Considering the intense levels of competition and customer scrutiny that modern businesses face, it makes sense that they would focus technology utilisation on the areas most posed to elicit positive reviews and headlines. Customer service, whether in a B2B or B2C sector, is mostly rated on quality and speed of service. And what we’re finding is that IoT technologies can help both back-office leaders and front-line workers see things in real time with near perfection, especially if harnessed with other technologies that gather and deliver “intelligence” all the way to the edge of the enterprise.

Therefore, giving workers at the edge of every enterprise a way to better sense and analyse what’s happening around them can elicit a strong return on investment (ROI). The payoff is even greater when those technologies empower workers to immediately act on those insights to either avert an issue or take advantage of an opportunity.

Hindsight is 20/20, but foresight can be too (in time)
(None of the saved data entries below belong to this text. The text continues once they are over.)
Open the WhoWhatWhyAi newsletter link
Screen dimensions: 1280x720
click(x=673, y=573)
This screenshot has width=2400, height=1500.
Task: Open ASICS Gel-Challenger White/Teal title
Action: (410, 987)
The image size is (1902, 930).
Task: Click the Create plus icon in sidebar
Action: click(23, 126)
Though a record number of enterprises are on the path to becoming “intelligent,” there is still a long way to go to achieve the outputs possible given the volume and quality of data inputs collected by people and machines every millisecond of the day. Fortunately, the investment commitments being made by businesses of all sizes indicate an appreciation for IoT’s capacity to increase enterprise intelligence to the scale needed over the next decade and beyond. With IoT at the core of edge workers’ “information and conversational systems,” it will be easier to respond to the rising economic, customer and competitive pressures materialising as the “on-demand” economy matures.